● **Action item**
Below are the records; copy each line in which "first" can be found.

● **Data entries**
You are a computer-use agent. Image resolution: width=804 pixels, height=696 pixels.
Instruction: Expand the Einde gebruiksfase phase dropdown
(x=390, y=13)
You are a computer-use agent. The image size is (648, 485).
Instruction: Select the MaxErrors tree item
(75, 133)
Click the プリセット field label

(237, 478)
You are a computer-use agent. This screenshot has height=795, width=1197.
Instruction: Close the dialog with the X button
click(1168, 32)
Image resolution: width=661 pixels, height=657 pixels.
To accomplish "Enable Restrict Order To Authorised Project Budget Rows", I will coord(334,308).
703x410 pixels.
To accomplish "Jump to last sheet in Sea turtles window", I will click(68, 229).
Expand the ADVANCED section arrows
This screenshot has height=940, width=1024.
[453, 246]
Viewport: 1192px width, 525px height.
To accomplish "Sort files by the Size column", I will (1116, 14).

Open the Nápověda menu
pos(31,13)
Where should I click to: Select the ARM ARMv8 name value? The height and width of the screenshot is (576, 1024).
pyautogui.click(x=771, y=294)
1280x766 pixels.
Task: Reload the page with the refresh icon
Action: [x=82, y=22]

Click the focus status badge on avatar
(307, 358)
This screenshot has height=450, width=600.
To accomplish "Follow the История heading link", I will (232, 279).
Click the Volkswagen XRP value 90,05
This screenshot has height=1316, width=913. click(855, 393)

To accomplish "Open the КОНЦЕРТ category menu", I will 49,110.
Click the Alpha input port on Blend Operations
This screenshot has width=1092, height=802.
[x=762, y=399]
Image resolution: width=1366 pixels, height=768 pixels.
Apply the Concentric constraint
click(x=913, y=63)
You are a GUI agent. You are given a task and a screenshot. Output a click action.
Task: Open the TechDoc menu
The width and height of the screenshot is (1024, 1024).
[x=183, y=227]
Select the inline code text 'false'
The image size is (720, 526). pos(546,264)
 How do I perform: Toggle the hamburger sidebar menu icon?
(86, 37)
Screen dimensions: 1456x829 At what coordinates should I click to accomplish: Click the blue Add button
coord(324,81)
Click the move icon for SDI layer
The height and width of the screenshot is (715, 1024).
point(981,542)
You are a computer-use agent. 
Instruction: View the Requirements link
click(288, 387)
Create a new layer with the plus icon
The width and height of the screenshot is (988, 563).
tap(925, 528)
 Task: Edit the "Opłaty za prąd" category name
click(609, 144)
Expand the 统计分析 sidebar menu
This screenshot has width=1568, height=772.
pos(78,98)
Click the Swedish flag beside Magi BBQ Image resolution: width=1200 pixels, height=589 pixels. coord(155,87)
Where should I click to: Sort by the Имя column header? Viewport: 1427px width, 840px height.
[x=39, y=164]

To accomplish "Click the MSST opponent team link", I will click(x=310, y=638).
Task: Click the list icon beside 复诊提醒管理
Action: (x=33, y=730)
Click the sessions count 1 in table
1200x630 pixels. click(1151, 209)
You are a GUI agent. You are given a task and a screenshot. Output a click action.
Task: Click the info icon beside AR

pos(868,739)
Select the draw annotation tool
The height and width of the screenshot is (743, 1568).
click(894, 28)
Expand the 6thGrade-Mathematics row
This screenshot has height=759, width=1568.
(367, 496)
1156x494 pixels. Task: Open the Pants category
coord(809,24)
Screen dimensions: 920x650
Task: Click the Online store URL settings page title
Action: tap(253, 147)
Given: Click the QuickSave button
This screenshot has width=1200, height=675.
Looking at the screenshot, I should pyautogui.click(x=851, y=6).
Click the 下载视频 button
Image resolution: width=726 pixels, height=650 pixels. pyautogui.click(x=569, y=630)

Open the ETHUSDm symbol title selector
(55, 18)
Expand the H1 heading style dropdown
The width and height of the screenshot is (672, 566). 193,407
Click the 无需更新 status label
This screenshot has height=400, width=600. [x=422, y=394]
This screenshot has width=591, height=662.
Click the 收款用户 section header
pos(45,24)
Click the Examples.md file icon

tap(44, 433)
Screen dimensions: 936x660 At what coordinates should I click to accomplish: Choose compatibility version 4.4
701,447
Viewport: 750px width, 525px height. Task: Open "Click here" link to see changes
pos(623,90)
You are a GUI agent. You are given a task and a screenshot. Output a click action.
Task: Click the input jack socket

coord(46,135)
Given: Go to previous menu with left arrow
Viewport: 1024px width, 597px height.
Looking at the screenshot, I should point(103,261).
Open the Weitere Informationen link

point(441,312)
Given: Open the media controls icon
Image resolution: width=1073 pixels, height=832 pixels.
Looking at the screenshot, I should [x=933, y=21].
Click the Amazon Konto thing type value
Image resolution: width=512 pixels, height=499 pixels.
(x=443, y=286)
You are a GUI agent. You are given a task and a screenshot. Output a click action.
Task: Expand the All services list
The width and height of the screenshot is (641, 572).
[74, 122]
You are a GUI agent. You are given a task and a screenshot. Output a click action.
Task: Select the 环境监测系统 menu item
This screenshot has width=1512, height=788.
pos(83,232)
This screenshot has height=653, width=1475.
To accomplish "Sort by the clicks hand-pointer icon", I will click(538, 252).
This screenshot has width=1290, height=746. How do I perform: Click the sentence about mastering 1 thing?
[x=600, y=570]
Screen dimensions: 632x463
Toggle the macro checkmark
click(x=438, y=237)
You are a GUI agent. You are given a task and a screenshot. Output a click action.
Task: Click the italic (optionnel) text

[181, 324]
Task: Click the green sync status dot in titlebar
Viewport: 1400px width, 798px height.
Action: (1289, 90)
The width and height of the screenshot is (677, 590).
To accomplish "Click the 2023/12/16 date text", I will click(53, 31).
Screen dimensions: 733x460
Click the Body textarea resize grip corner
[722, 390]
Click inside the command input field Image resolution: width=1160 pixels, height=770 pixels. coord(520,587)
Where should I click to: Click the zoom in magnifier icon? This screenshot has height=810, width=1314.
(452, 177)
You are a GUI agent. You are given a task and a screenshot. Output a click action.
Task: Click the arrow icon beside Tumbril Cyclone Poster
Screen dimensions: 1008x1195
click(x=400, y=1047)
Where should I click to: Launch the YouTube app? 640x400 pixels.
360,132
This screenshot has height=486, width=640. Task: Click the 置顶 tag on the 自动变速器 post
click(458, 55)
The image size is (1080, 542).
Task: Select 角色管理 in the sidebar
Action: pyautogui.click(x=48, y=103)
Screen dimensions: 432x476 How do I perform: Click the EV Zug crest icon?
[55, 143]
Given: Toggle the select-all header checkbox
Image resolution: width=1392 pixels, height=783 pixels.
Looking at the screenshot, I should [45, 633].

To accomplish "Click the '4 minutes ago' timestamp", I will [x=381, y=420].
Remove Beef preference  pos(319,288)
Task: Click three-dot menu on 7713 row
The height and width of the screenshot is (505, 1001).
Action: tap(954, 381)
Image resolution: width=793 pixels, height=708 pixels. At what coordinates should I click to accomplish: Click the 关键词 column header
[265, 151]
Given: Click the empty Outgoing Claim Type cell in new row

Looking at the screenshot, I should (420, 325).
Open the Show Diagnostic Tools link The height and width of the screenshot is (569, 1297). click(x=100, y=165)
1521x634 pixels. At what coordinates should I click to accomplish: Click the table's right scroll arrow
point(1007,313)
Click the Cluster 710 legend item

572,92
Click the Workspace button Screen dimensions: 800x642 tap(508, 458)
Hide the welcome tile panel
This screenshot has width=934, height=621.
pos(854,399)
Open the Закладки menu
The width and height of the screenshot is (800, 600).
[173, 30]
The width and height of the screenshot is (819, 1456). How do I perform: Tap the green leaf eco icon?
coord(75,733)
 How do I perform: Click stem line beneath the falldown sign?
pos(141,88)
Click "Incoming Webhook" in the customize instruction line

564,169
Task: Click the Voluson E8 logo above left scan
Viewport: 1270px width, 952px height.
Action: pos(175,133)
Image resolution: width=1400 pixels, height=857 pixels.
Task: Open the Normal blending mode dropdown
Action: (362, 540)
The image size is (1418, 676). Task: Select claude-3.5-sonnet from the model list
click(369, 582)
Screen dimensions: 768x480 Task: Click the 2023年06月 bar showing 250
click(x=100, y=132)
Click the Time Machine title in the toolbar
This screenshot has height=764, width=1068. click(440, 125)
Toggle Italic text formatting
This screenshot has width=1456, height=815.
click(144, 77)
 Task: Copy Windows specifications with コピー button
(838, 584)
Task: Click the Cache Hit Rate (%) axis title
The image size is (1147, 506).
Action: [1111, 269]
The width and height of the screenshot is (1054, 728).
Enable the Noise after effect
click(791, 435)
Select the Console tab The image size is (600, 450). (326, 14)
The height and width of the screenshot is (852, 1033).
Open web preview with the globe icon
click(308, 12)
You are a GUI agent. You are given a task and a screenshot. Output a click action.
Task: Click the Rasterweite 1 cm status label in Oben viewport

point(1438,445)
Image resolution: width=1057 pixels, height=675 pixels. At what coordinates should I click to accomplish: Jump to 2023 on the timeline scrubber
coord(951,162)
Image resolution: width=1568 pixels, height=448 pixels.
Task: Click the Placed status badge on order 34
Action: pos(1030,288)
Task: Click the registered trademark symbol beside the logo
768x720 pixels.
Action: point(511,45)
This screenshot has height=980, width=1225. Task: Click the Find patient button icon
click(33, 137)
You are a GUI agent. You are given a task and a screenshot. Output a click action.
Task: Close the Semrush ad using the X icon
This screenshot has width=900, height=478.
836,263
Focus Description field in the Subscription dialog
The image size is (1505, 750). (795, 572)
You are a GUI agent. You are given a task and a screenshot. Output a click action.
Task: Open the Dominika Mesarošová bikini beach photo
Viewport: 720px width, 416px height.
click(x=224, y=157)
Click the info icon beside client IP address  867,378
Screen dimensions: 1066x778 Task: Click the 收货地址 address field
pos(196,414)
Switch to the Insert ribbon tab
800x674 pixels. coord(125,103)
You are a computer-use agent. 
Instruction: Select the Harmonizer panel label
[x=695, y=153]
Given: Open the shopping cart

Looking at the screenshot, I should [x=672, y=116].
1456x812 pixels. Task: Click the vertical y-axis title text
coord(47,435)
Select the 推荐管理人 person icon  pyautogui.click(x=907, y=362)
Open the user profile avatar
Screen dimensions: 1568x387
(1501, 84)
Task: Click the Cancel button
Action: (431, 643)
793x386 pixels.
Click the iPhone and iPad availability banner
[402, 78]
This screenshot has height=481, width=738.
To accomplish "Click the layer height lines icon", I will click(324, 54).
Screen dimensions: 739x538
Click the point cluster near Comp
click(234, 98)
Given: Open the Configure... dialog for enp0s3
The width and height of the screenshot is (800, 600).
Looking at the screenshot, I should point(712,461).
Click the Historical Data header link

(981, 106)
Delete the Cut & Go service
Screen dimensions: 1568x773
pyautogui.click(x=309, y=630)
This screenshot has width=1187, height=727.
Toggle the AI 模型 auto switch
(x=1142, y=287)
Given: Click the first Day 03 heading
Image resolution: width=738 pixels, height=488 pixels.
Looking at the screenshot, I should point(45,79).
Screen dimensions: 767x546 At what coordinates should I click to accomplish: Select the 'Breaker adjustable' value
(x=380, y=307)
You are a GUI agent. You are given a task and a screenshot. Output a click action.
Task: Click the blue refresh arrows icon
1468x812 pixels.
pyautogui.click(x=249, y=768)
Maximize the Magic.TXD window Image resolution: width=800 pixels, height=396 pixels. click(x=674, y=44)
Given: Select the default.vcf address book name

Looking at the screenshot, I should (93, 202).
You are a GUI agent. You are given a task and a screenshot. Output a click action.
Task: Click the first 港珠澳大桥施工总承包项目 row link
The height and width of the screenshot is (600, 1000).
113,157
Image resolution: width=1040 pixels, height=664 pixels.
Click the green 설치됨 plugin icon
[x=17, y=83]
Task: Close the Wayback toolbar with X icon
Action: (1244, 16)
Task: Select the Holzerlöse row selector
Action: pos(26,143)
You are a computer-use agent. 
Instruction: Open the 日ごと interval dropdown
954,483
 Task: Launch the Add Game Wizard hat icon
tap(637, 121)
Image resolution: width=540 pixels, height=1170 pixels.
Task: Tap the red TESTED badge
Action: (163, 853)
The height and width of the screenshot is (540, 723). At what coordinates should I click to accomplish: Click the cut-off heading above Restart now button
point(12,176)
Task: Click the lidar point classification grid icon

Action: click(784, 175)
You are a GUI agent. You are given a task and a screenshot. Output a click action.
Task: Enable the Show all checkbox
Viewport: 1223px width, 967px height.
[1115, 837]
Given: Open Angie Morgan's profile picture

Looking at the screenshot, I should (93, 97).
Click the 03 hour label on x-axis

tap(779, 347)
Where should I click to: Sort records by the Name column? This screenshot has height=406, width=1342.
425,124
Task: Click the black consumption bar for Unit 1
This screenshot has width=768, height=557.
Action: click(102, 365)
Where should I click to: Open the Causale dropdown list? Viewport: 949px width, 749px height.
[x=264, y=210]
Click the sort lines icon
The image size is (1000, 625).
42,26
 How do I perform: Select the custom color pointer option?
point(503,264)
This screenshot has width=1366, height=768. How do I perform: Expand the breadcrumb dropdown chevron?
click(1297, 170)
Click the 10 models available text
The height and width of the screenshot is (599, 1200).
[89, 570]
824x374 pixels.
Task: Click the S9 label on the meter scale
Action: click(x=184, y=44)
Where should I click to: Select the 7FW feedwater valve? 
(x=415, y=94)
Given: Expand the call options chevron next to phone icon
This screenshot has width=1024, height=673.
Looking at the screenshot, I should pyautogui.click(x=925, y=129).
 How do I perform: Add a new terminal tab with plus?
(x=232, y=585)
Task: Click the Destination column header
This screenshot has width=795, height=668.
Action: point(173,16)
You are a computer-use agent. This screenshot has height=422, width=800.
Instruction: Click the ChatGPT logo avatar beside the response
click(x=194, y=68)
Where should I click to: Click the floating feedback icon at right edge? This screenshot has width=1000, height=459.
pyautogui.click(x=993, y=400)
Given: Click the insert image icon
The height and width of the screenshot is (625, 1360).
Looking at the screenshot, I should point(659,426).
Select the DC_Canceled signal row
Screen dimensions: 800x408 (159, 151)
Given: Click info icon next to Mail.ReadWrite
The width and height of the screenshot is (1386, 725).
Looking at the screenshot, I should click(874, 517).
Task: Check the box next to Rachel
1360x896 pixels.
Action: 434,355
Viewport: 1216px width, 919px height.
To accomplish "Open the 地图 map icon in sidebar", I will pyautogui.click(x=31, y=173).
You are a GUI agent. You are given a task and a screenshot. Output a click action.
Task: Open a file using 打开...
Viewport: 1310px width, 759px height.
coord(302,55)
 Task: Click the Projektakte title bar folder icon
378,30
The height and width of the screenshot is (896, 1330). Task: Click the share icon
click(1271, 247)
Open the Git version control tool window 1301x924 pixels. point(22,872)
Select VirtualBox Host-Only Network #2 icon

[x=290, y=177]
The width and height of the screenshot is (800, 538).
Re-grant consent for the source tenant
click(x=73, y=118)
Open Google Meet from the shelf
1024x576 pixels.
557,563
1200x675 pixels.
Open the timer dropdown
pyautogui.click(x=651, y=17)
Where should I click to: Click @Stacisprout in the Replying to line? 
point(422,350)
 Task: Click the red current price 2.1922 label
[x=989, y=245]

● **Reply**
Given: Click the first Day 03 heading
Task: Click the first 港珠澳大桥施工总承包项目 row link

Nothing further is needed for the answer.